When looking at the changes between the 2002 and 2007 agricultural census, Key says the mid-sized hog operations showed growth. “For hog operations (marketing) between 1000 and 5000 head contract operations grew significantly more than independent operations. For these mid-sized operations, those with production contracts grew about nine percentage points more than independent operations (in terms of average percent change) over the five years between Censuses. He says the larger and smaller operations had less statistical significance. And Key adds, “For continuing operations having fewer than 5000 head, use of a production contract in 2002 is associated with greater growth in farm size. Specifically, the use of a production contract was associated with a 15% increase for small farms, an 11% increase for medium farms, and a nearly 10% increase for large farms, compared to observationally similar farms that did not use a production contract.

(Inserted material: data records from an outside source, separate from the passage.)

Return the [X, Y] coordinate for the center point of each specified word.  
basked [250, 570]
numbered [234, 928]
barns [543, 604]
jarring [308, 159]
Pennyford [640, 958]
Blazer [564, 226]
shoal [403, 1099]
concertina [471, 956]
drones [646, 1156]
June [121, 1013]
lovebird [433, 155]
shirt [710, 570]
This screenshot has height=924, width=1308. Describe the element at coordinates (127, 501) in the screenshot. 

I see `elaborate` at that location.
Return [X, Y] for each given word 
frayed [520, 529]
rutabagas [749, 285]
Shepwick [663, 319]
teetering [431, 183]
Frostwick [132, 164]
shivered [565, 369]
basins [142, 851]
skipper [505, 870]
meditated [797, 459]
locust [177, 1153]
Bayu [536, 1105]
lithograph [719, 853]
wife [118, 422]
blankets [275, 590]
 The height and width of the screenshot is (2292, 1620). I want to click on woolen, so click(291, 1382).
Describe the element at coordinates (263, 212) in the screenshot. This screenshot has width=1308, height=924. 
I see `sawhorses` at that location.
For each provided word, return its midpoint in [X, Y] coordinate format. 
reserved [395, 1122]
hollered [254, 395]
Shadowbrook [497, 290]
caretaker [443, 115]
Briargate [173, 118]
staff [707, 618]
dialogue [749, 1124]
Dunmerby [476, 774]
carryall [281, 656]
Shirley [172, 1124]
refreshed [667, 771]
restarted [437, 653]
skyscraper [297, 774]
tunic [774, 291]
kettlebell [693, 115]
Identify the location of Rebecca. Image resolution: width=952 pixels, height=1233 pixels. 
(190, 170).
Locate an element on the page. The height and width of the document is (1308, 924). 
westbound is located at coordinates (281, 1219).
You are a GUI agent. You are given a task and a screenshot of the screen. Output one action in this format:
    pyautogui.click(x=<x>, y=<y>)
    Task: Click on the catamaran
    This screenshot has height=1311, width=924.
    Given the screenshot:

Interestingly, Key says contracts may help in growth, but not in sustainability, “Contracting was found to be correlated with more growth in the scale of production for farms with fewer than 5000 head, and with an 11% increased likelihood of farm business survival for farms with 5000 head or more. In other words, for small and medium –scale operations, contracting is positively associated with farm growth, but not with farm survival.”

In conclusion, the USDA economist says it is possible that production contracts may help with production financing to grow, and for the medium sized operation, a production contract was associated with greater growth after the contract was signed. However, he also found that many producers with production contracts are also more highly leveraged, and more vulnerable to fluctuations in market conditions. For the largest operations, contracts serve to ensure sustainability.

Production contracts in swine production have gone hand in hand with increased production scales for the fewer hog farms that remain. The largest farms have used them to ensure sustainability, while the smaller and medium sized operations have used contracts to grow in size of operation.